Tworzycie nowy świat bez Boga, tylko własnymi siłami

Właśnie to jest takie niebezpieczne. Wszystko, co robimy bez Boga, a może nawet wbrew Bogu, jest na szkodę naszą, innych i całej przyrody. Taki też jest najgłębszy skutek i znaczenie grzechu. Pierwszy grzech w raju, jaki popełniła Ewa, to w rzeczywistości była próba ukształtowania własnego życia bez Boga, a wszyscy wiemy, ile nas to kosztowało. Ale nie tylko pierwszy grzech, ale wszystkie grzechy są w rzeczywistości próbami ukształtowania naszego życia naszymi własnymi siłami, a za to bez Boga. Tu też przekraczamy tajemnicę zła. Jak to jest możliwe, że człowiek, który w głębi swej natury niesie tak silne pragnienie dobra, może jednocześnie działać na szkodę swoją i innych nie chcąc żyć według przykazań Bożych? To jest oszustwo grzechu i to jest oszustwo świata. Grzech obiecuje nam łatwe rozwiązania, własny pokój i własną satysfakcję, ale wszystko to są oszustwa. Jeśli ktoś pójdzie za obietnicami grzechu, skończy na zniszczeniu życia własnego i innych. U podstaw tego typu zachowania, tak czy inaczej, zawsze znajdziemy pychę. Sama pycha nie oznacza niczego innego, jak tylko odrzucenie woli Bożej, odrzucenie Jego planów, a próbę pójścia za własnymi planami i próbę stworzenia własnych planów. Powinniśmy już się nauczyć, że oparcie się na własnych tylko siłach i liczenie się tylko z własnymi siłami, to jeszcze jedno oszustwo. Bóg dał nam talenty, żebyśmy mogli z Nim współpracować, ale gdy działamy wbrew Niemu i Jego przykazaniom, to tracimy wszystko. W tym orędziu Maryja mówi nam także...

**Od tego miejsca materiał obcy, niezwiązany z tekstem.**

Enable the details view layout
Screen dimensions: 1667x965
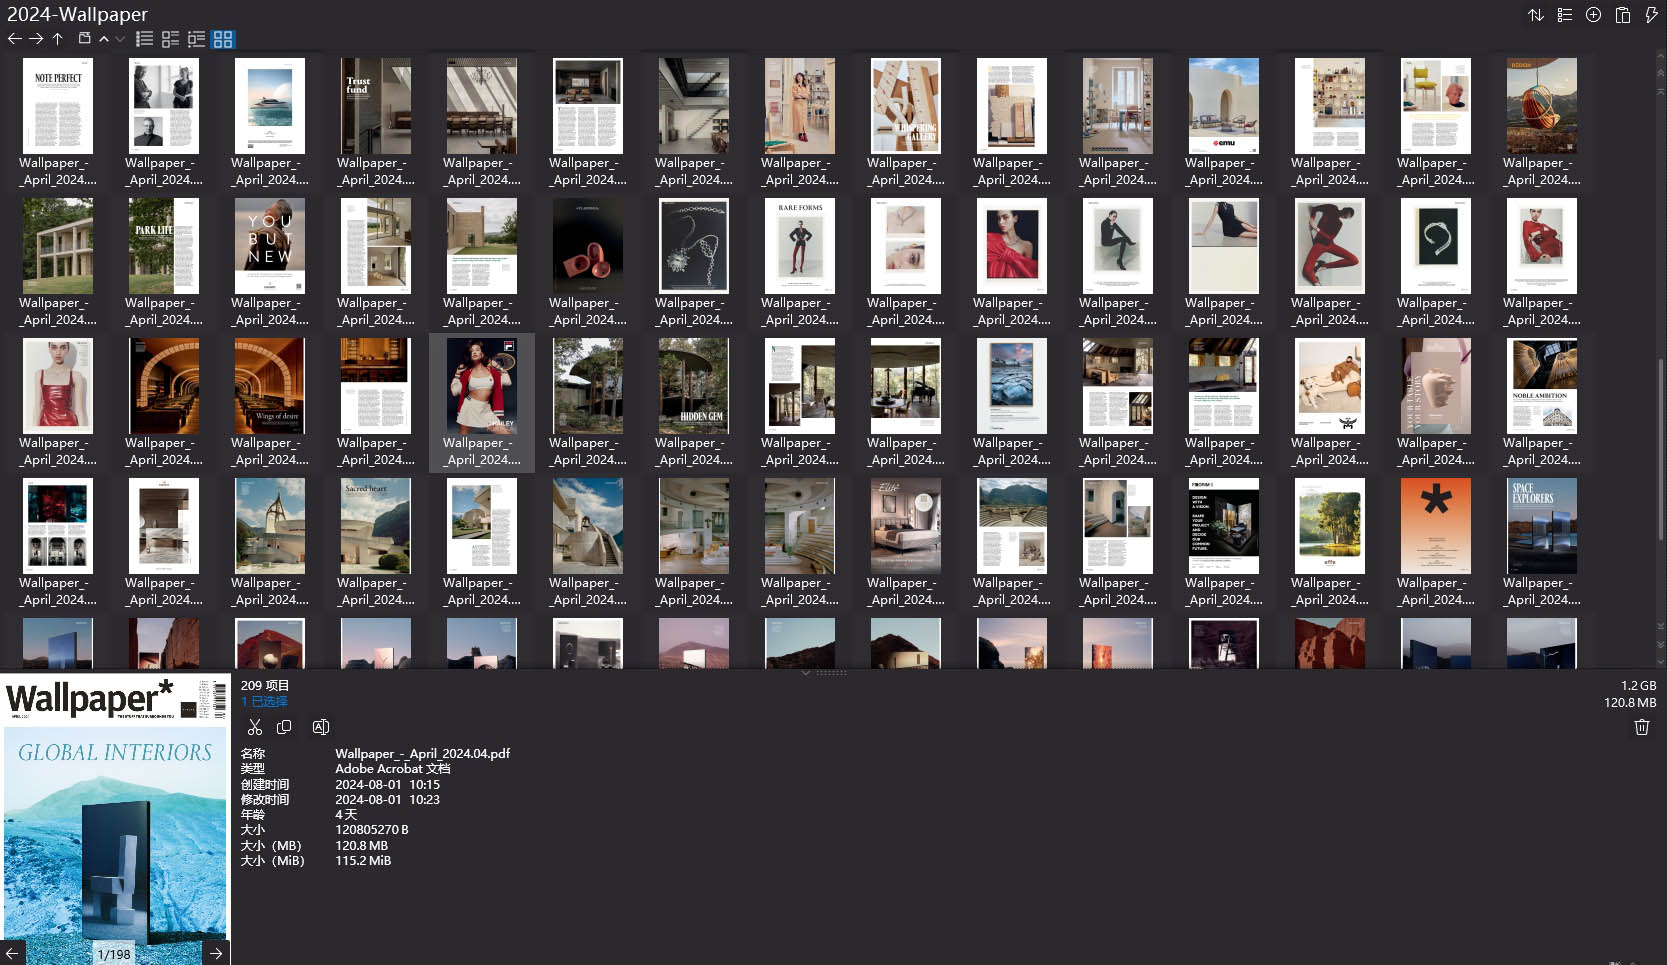click(x=170, y=38)
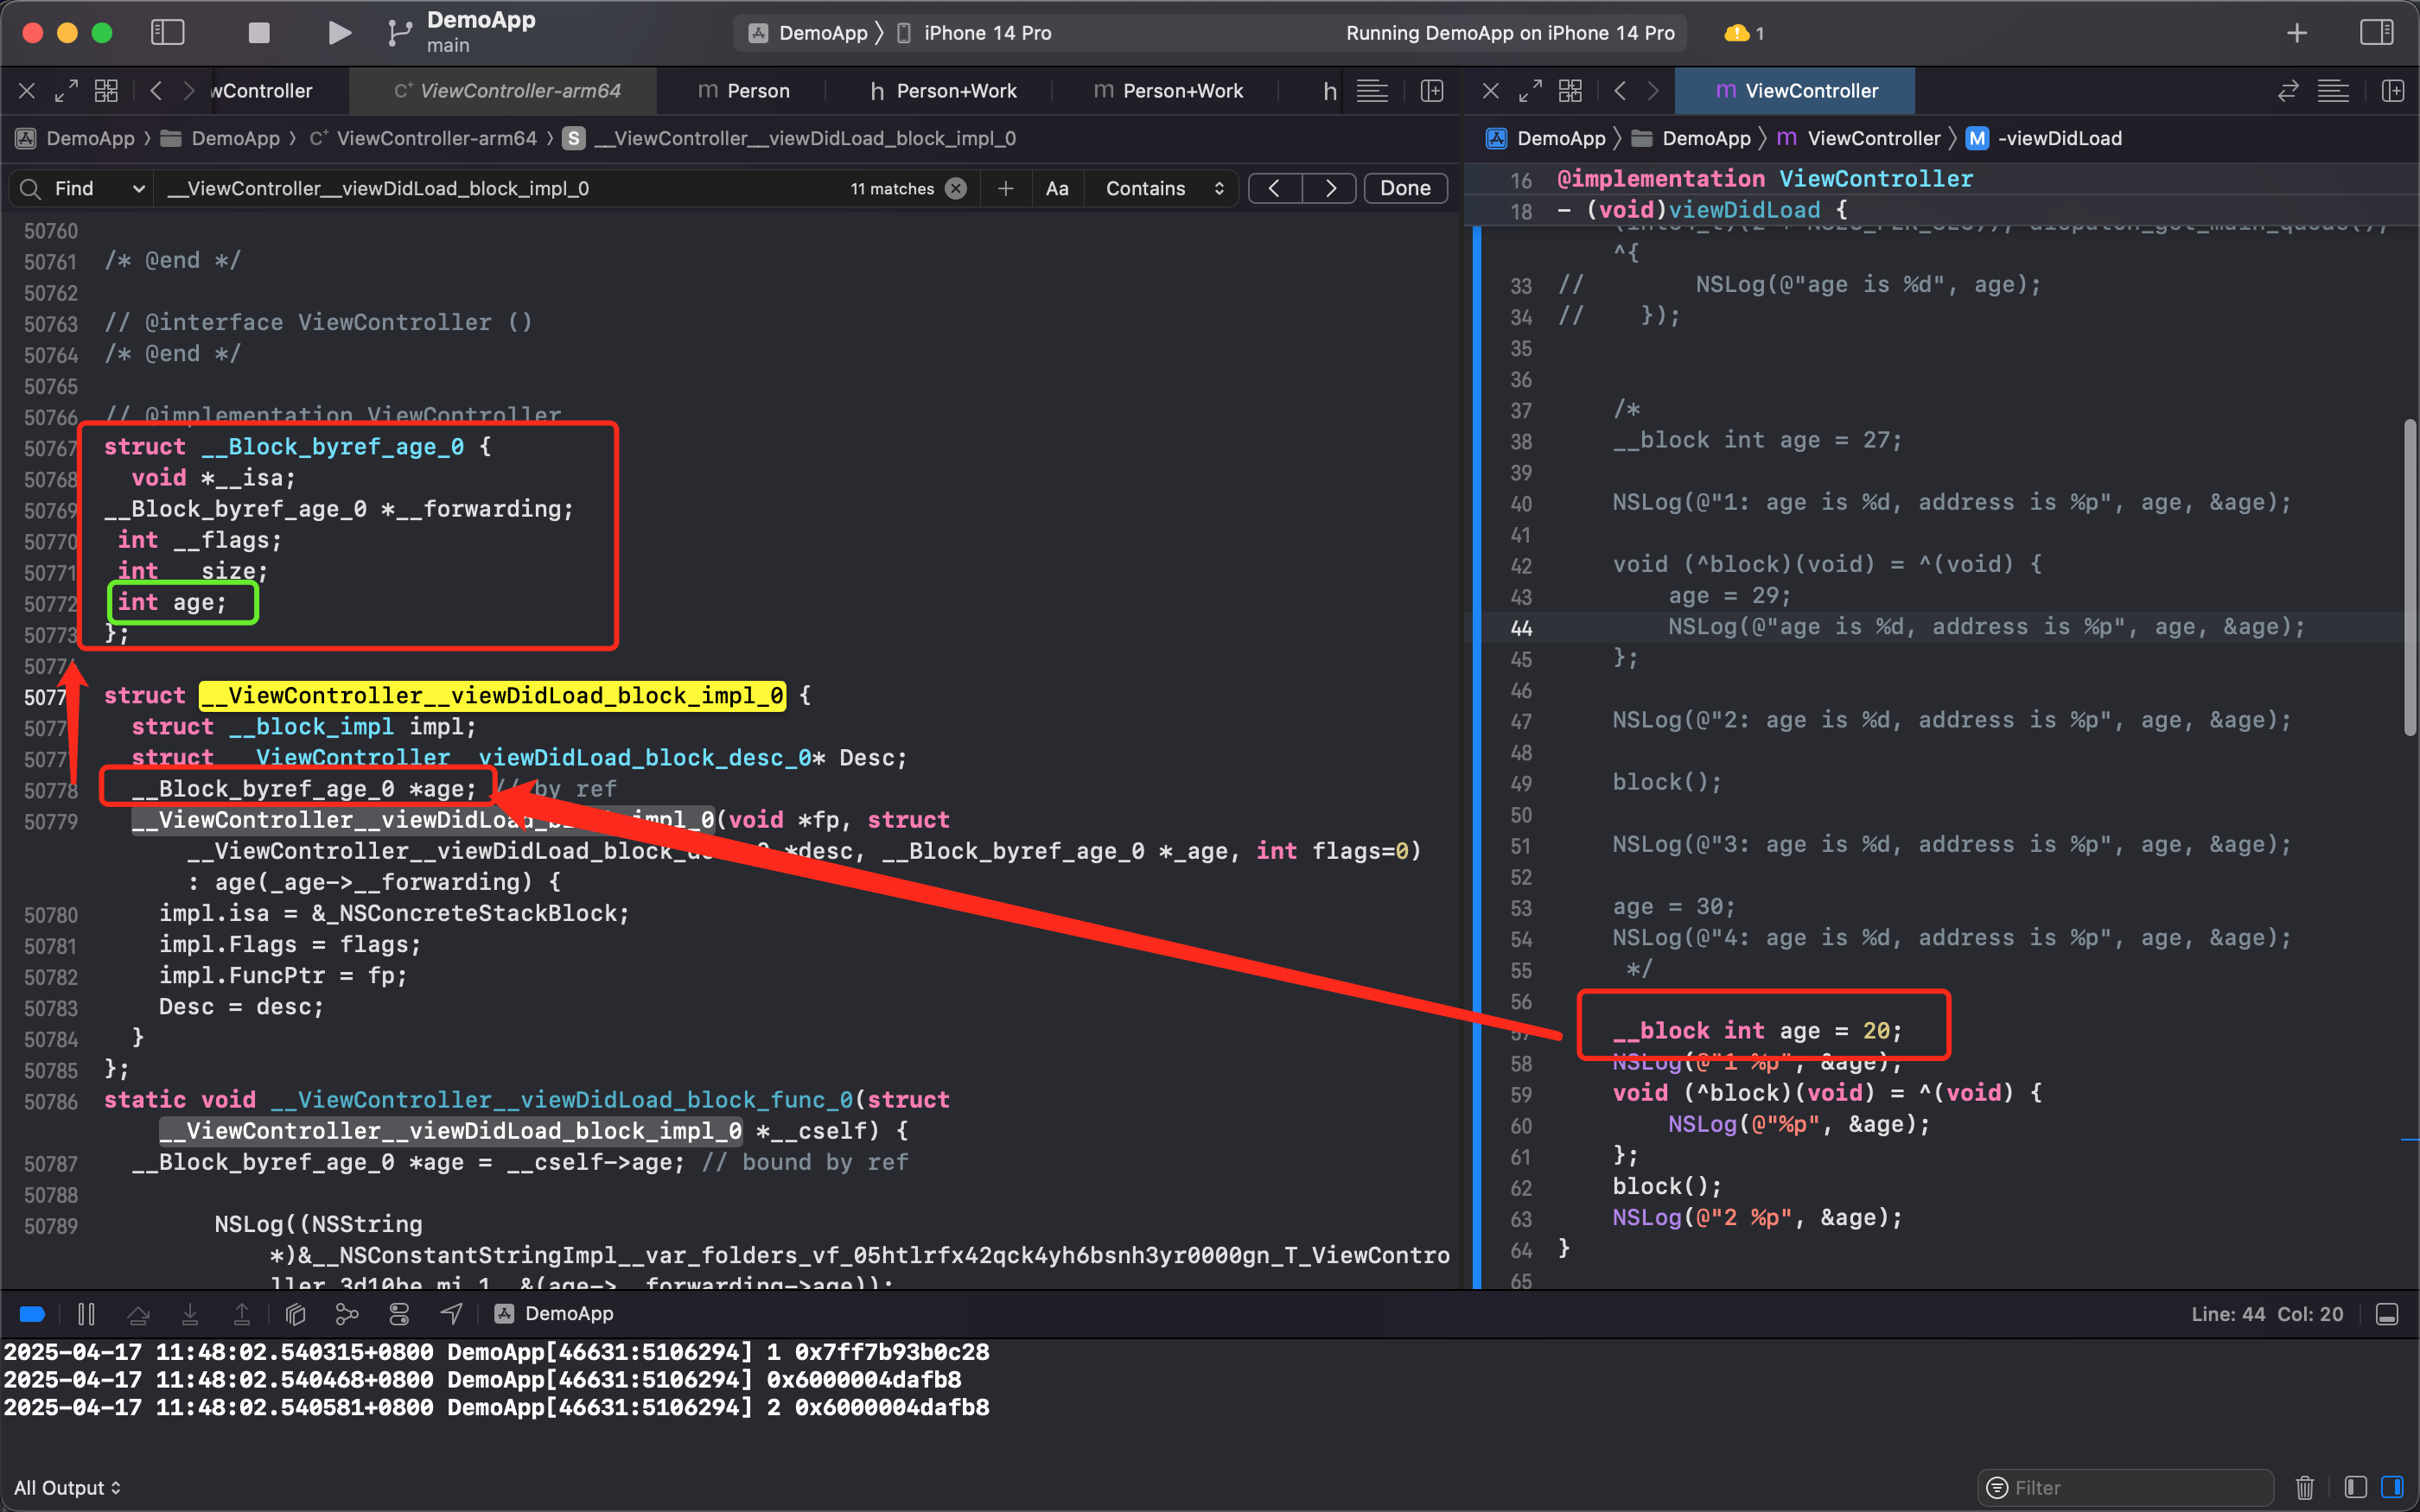Clear the find search text
Viewport: 2420px width, 1512px height.
pyautogui.click(x=956, y=188)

dlatego nie odczuwacie satysfakcji i radości w sercu

Gdy działamy wbrew Bogu, jesteśmy niezdolni do odczuwania satysfakcji i niezdolni do posiadania w swych sercach radości. Także orędzie na Boże Narodzenie mówiło nam o radości i już to sobie przemyśleliśmy. Jednak warto znowu spytać siebie samych, skąd pochodzi nasz brak satysfakcji i radości. Odpowiedź jest bardzo prosta - z naszego zachowania wobec Boga, wobec siebie samych, wobec innych ludzi i wobec przyrody. Skoro zostaliśmy uwolnieni od pychy, to będziemy zdolni przeżywać satysfakcję i nieść w sercach radość. Maryja znowu mówi...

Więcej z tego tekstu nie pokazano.